_The problem_.
In the post on gender expectations, what does the writer still hear about men and emotions?
── Selection ──
Like someone grabbing my butt, or trying to kiss me because I just happen to be there. With some parts. Or treating me differently because a person saw my parts AND LO AND BEHOLD THEY COME A COURTING. Or doubting my work because of my parts or dragging me into an alley to rape me because of parts or my mother hating me because of my parts because she took some horrible idea (instilled on us by a society ruled by men that women need to compete) to the absolute extreme that I was abused and HATED by my MOTHER as a child.

Not to leave men out either! I still hear really really ridiculous stuff about how men shouldn't show emotions like crying. Or that they're pussies because they like something girls are expected to like and that they also need to buy into gender based lifestyles.

And it's still ridiculous that I have to talk about this. That it still hurts others just like me and can really really fuck them up in the long run.
───
── Material ──
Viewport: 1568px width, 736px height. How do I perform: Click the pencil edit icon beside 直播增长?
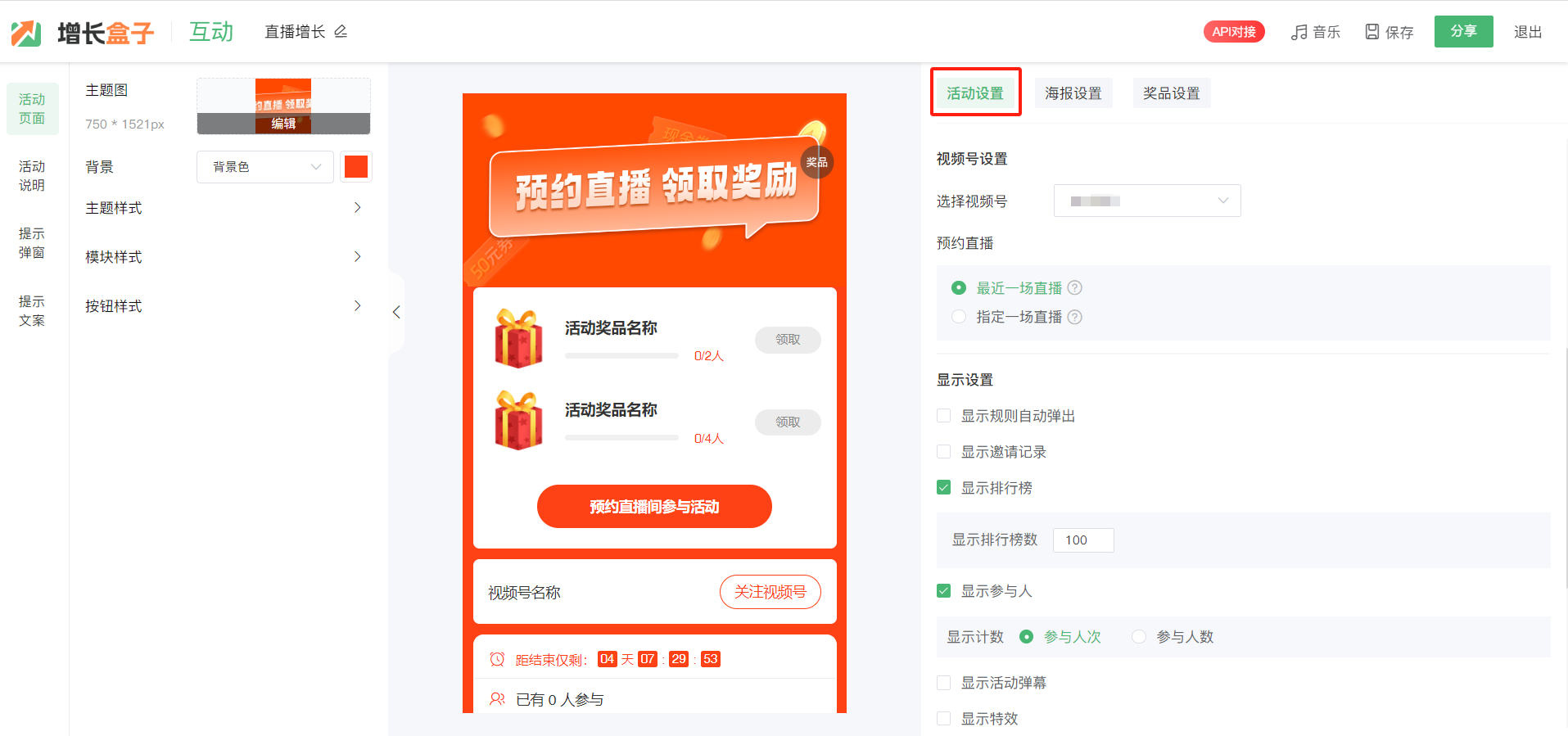pos(341,32)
───
_The output_.
That men shouldn't show emotions like crying.